Abandoning a vessel is a violation. Other criminal or civil penalties related to littering or environmental degradation are also possible. It makes no difference if the abandoned or derelict boat is left on public or private land; it’s illegal to do so.
 
ORS 830.908 Definitions
ORS.830.911 Authority to seize abandoned vessel or derelict vessel
ORS 830.933 Reclamation of seized vessels
ORS 830.938 Liability for costs of salvage, towing, and storage
ORS 830.944 Offenses
ORS 830.990 Penalties
ORS 164.775 Deposit of trash within 100 yards of waters or in waters
ORS 164.805 Offensive Littering
ORS 468B.305 Entry of oil into waters of state prohibited
 
Under Oregon law, boats include personal water craft such as Jet Skis and Wave Riders.  They also include canoes, drift boats, and other non-powered boats not required to be registered with the Marine Board.
 
ORS 830.005 Definitions, (2) (6)

 
Hazards to Navigation
Abandoned vessels that are hazards to navigation, or an imminent threat to public health and safety, may be removed and secured or otherwise disposed of immediately by the sheriff, Coast Guard or other enforcement authorities.
 
ORS 830.923 Seizure without notice

 
Enforcement Agencies
Any public body that has responsibility for the area on which an abandoned or derelict vessel is located (such as law enforcement, a federal agency, or the State Marine Board) can investigate reports of abandoned or derelict vessels, place a pre-seizure notice on any vessel that is determined to be abandoned or derelict, and will attempt to locate the vessel’s owner.  If the owner does not remove the vessel, the enforcement agency can seize the vessel, hold it at the owner’s expense, and may sell it at a public auction or otherwise dispose of it. The owner of the vessel remains responsible for all the removal, storage, and disposal costs.
 
ORS 830.911 - ORS 830.948 Authority to seize abandoned vessel or derelict vessel, et seq.

 
Custody and Disposition of Abandoned Vessels
If the owner fails to remove a boat, floating home or boathouse from the location where it was abandoned, or correct the derelict condition of the vessel, within the time specified in the seizure notice, the enforcement agency then takes it into custody and holds it at the owner’s expense. If the vessel has an identification number, the enforcement agency mails a notice to the owner of record.
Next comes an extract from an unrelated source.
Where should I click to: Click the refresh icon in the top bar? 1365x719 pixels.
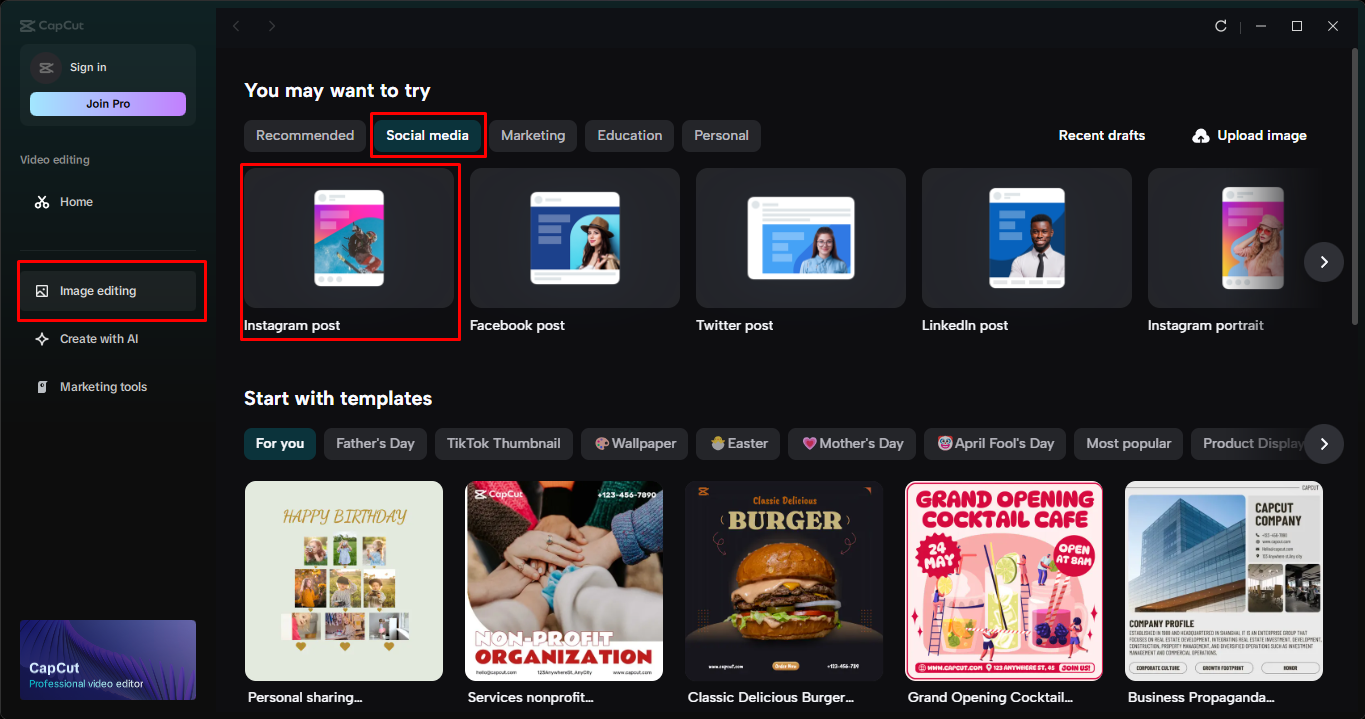[x=1221, y=26]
The owner must claim or recover the vessel within 30 days of the post-seizure notice, or the boat will become vested with the enforcement agency and will be sold or destroyed.
 
ORS 830.911 Authority to seize abandoned vessel or derelict vessel
ORS 98.244 Offenses
 
Reclaiming Abandoned Vessels
An owner can reclaim a boat held by the enforcement agency before the date specified in the seizure notice. The owner must present proof of ownership or right of possession and pay all costs and expenses incurred during the removal and storage of the vessel, as well as proof of lawful storage of the vessel going forward. The owner is also entitled to request a hearing to dispute the seizure of the vessel.
 
ORS 830.933 Reclamation of seized vessels
ORS 830.936 Hearing

 
Sale or Disposal of Abandoned Vessels
If an owner does not claim a boat within the 30 days it is in custody, the title to the vessel and all personal property found in the vessel will become the property of the enforcement agency. The vessel may be sold at auction or otherwise disposed of.